Guards on camels shouted for order even as their mounts barreled people aside to close in on the fox. A merchant screamed when the hunt crossed over his perfume stall. Glass bottles tinkled, and aromas drenched Janny of flowers and spice. She coughed and spluttered.
A man jogged beside her. “What a time! They do this every year?”
“Out'a my way.” Janny bumped him aside with her hips.
The fennecs were quick, but she was determined to catch this one. It wore not only an emerald collar but a bracelet, too, secured around its neck. Janny recognized that bracelet. This's the one, Janny! Get it and they'll have to let Hiresha go.

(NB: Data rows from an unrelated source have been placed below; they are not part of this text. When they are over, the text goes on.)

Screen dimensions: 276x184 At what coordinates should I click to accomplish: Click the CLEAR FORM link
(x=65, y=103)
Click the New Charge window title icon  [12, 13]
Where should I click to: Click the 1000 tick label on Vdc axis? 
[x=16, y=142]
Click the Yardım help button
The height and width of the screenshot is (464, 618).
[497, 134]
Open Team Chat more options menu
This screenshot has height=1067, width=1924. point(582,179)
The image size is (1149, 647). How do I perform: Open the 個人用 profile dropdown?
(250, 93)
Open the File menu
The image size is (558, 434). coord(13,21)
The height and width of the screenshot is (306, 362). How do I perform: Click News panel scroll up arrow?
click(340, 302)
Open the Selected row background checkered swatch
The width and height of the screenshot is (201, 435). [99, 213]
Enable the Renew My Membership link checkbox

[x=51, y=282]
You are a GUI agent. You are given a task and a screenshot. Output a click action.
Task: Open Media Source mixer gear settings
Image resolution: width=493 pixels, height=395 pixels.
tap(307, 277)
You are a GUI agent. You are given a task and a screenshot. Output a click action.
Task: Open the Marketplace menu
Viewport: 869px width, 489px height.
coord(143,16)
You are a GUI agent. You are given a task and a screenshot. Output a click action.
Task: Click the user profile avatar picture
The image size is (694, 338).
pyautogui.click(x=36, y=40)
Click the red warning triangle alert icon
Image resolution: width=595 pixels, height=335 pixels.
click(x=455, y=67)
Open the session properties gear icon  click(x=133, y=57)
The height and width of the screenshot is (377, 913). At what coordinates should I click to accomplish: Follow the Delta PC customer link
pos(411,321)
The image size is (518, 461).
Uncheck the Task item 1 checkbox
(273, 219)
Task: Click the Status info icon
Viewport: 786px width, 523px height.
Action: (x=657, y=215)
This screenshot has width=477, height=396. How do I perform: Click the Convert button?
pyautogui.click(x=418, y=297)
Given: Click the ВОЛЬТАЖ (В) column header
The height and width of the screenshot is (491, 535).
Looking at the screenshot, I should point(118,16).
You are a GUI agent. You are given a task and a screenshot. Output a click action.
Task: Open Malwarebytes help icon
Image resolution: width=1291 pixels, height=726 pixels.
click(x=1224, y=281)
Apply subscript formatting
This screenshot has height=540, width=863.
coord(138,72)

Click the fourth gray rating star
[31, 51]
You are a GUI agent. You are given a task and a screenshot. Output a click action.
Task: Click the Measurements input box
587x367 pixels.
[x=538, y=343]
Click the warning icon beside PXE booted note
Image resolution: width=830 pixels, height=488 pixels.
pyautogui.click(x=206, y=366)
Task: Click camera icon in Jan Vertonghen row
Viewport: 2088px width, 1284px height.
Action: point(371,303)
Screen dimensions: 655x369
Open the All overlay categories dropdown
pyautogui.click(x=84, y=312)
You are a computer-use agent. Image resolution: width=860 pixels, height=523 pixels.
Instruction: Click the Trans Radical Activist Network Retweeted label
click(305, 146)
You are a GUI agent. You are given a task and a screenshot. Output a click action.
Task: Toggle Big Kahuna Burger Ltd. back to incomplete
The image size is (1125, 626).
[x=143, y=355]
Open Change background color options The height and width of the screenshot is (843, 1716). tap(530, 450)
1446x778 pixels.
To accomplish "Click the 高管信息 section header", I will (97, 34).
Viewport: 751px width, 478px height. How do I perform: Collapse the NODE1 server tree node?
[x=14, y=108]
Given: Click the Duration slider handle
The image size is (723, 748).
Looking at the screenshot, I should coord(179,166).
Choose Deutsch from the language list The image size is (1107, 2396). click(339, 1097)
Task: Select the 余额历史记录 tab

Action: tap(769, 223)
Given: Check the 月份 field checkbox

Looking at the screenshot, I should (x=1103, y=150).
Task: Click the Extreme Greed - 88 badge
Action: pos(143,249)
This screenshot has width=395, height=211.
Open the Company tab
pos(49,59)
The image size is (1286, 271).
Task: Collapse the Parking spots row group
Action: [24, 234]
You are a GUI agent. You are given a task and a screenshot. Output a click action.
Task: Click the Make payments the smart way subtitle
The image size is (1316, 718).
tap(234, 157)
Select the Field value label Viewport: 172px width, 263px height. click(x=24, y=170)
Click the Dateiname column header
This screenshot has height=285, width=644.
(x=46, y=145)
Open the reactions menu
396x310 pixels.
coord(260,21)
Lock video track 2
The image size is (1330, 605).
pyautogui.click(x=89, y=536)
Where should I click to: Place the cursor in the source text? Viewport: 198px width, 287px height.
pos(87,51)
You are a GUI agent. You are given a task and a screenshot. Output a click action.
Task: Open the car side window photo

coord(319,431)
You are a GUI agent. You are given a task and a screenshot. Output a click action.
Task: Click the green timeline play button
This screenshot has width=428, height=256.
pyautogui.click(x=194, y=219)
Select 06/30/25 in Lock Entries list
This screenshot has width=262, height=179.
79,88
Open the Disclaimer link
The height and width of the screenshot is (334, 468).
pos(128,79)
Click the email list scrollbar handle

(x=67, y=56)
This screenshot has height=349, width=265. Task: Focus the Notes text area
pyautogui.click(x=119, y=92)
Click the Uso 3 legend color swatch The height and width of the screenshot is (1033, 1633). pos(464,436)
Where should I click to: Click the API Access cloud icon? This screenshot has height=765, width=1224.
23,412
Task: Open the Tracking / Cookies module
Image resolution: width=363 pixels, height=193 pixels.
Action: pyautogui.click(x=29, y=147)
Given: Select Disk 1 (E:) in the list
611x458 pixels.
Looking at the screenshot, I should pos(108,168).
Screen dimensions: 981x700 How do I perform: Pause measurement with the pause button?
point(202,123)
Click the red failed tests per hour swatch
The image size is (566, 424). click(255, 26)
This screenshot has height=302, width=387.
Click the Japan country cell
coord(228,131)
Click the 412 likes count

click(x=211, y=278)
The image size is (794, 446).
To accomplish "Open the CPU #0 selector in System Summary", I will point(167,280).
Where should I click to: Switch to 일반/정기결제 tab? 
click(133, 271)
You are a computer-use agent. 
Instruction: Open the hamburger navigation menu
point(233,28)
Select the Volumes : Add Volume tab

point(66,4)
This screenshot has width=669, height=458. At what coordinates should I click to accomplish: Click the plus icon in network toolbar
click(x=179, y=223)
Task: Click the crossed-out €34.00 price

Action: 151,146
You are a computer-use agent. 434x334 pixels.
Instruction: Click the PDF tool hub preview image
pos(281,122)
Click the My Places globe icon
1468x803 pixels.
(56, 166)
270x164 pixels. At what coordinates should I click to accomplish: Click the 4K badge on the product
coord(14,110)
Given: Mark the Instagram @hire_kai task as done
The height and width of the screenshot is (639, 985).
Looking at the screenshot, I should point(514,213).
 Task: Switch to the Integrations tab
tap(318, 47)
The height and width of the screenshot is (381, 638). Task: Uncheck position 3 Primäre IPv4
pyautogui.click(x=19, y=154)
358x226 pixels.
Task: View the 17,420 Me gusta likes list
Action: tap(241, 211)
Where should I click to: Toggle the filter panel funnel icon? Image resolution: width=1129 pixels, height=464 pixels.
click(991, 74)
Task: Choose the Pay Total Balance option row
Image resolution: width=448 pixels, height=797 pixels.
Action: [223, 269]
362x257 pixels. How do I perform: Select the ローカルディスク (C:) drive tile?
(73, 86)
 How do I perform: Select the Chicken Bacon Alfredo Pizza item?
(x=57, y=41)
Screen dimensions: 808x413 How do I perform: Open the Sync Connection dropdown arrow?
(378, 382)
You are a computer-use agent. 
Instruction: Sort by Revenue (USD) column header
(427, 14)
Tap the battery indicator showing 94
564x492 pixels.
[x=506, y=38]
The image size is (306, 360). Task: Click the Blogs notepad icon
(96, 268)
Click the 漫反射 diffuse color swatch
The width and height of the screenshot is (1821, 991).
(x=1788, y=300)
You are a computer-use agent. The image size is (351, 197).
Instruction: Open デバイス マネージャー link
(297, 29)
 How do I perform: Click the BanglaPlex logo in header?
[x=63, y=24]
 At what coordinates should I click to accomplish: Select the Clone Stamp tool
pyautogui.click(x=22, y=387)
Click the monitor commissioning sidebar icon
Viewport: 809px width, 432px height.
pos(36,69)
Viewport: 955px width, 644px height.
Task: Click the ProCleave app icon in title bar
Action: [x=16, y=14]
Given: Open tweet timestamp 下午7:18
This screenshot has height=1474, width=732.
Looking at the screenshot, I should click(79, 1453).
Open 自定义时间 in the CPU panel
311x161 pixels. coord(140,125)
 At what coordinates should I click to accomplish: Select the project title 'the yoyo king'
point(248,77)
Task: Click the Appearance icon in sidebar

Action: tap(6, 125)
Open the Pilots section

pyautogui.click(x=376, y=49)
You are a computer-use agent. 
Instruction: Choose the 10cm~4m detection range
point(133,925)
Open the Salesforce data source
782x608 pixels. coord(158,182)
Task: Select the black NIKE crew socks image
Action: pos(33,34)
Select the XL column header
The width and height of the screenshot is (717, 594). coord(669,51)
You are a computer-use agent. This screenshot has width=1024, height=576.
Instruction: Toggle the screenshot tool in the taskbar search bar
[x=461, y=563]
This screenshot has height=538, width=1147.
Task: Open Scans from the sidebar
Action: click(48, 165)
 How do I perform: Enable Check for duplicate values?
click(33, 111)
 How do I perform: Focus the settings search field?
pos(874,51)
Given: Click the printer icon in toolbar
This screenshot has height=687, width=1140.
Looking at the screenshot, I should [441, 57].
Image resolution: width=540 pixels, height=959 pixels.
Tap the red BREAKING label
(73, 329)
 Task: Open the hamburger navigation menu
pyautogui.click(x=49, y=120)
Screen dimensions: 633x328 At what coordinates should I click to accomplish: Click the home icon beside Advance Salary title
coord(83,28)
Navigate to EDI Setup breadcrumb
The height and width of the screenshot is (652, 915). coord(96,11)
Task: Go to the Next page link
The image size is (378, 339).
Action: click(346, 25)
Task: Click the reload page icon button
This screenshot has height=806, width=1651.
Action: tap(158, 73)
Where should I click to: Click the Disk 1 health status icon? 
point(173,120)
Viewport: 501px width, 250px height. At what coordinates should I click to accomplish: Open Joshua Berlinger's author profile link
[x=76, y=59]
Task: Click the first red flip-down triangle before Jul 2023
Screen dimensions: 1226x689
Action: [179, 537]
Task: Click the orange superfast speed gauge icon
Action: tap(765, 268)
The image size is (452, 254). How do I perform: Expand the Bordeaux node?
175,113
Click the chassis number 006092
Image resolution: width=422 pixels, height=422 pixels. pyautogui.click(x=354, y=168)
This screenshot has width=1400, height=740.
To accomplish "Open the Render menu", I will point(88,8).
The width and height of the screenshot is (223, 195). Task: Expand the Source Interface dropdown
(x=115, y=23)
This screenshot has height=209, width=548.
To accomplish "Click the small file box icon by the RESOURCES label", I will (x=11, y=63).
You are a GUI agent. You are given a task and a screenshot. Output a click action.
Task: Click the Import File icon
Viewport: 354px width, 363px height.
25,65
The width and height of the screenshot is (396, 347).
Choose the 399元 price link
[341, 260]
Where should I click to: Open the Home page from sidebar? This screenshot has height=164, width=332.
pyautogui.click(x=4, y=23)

She did not care for the idea of losing her employer, not a whit. With Mister Barrows thankfully dead these last seven years, Janny's children relied on her income. Her daughter, Minna, hoped to attend the Mindvault Academy next year as a novice, but Janny knew that would never happen without Hiresha's patronage.
Janny kept her daughter’s education in mind as she trundled into a bazaar. She might have had a walker's body, but she pushed herself to run. The fennec vaulted into an urn full of salt and started digging. The crippled man in the chase astounded all with his athletics by springing past three others for a grab. In a white spray, the fox jumped sideways.
He pivoted on one crutch to face the fox. The determination in the man’s eyes frightened Janny.
Racks full of ivory spilled in a rolling clatter. Furry feet pranced over a cart full of dates. The merchant lowered himself, murmuring thanks for the blessing of the god, only for his wares to be jostled into an avalanche of brown sweets.